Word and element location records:

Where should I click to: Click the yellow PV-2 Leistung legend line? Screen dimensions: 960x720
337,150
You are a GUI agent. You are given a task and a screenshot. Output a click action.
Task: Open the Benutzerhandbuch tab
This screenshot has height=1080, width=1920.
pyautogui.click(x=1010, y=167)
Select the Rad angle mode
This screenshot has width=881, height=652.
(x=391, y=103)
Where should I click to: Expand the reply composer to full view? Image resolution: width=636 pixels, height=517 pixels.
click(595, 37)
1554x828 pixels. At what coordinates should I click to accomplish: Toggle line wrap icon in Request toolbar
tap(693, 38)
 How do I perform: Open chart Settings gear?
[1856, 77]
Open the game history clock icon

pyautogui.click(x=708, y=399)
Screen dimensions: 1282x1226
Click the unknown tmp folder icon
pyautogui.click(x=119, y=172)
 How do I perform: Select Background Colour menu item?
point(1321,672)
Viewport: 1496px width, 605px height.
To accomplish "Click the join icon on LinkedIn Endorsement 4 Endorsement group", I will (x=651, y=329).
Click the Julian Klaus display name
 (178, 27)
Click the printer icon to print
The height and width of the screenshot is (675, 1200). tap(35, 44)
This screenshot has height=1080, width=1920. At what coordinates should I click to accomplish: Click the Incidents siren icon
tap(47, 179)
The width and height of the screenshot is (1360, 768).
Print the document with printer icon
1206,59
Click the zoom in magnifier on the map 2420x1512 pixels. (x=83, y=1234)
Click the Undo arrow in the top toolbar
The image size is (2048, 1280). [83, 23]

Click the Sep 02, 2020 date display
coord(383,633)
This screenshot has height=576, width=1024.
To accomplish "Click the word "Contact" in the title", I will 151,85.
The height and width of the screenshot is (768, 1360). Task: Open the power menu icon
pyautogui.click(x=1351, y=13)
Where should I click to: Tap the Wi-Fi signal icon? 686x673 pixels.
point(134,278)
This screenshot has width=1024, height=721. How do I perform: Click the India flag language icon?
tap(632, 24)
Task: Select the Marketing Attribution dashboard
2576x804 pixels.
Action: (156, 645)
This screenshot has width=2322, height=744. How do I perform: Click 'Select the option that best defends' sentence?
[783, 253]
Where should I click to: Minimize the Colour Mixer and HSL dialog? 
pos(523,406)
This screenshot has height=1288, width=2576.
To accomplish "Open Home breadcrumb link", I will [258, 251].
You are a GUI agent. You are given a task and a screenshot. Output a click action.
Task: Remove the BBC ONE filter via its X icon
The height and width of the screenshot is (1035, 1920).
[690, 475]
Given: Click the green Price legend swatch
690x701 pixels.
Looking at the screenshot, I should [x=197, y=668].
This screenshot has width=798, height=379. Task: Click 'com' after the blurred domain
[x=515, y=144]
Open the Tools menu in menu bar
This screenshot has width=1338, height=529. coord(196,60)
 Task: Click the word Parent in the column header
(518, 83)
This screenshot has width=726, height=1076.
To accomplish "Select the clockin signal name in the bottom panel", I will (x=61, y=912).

» DIRECTIONS FOR THIS TASK
Please swap "How do I perform:" for "How can I do this:" wherever it appears in the rows above, and give all the rows again with everything else unchanged.

» SOLUTION FOR THIS TASK
Where should I click to: Click the yellow PV-2 Leistung legend line? Screen dimensions: 960x720
337,150
You are a GUI agent. You are given a task and a screenshot. Output a click action.
Task: Open the Benutzerhandbuch tab
This screenshot has height=1080, width=1920.
pyautogui.click(x=1010, y=167)
Select the Rad angle mode
This screenshot has width=881, height=652.
(x=391, y=103)
Where should I click to: Expand the reply composer to full view? Image resolution: width=636 pixels, height=517 pixels.
click(595, 37)
1554x828 pixels. At what coordinates should I click to accomplish: Toggle line wrap icon in Request toolbar
tap(693, 38)
 How can I do this: Open chart Settings gear?
[1856, 77]
Open the game history clock icon

pyautogui.click(x=708, y=399)
Screen dimensions: 1282x1226
Click the unknown tmp folder icon
pyautogui.click(x=119, y=172)
 How can I do this: Select Background Colour menu item?
point(1321,672)
Viewport: 1496px width, 605px height.
To accomplish "Click the join icon on LinkedIn Endorsement 4 Endorsement group", I will (x=651, y=329).
Click the Julian Klaus display name
 (178, 27)
Click the printer icon to print
The height and width of the screenshot is (675, 1200). tap(35, 44)
This screenshot has height=1080, width=1920. At what coordinates should I click to accomplish: Click the Incidents siren icon
tap(47, 179)
The width and height of the screenshot is (1360, 768).
Print the document with printer icon
1206,59
Click the zoom in magnifier on the map 2420x1512 pixels. (x=83, y=1234)
Click the Undo arrow in the top toolbar
The image size is (2048, 1280). [83, 23]

Click the Sep 02, 2020 date display
coord(383,633)
This screenshot has height=576, width=1024.
To accomplish "Click the word "Contact" in the title", I will 151,85.
The height and width of the screenshot is (768, 1360). Task: Open the power menu icon
pyautogui.click(x=1351, y=13)
Where should I click to: Tap the Wi-Fi signal icon? 686x673 pixels.
point(134,278)
This screenshot has width=1024, height=721. How can I do this: Click the India flag language icon?
tap(632, 24)
Task: Select the Marketing Attribution dashboard
2576x804 pixels.
Action: (156, 645)
This screenshot has width=2322, height=744. How can I do this: Click 'Select the option that best defends' sentence?
[783, 253]
Where should I click to: Minimize the Colour Mixer and HSL dialog? 
pos(523,406)
This screenshot has height=1288, width=2576.
To accomplish "Open Home breadcrumb link", I will [258, 251].
You are a GUI agent. You are given a task and a screenshot. Output a click action.
Task: Remove the BBC ONE filter via its X icon
The height and width of the screenshot is (1035, 1920).
[690, 475]
Given: Click the green Price legend swatch
690x701 pixels.
Looking at the screenshot, I should [x=197, y=668].
This screenshot has width=798, height=379. Task: Click 'com' after the blurred domain
[x=515, y=144]
Open the Tools menu in menu bar
This screenshot has width=1338, height=529. coord(196,60)
 Task: Click the word Parent in the column header
(518, 83)
This screenshot has width=726, height=1076.
To accomplish "Select the clockin signal name in the bottom panel", I will (x=61, y=912).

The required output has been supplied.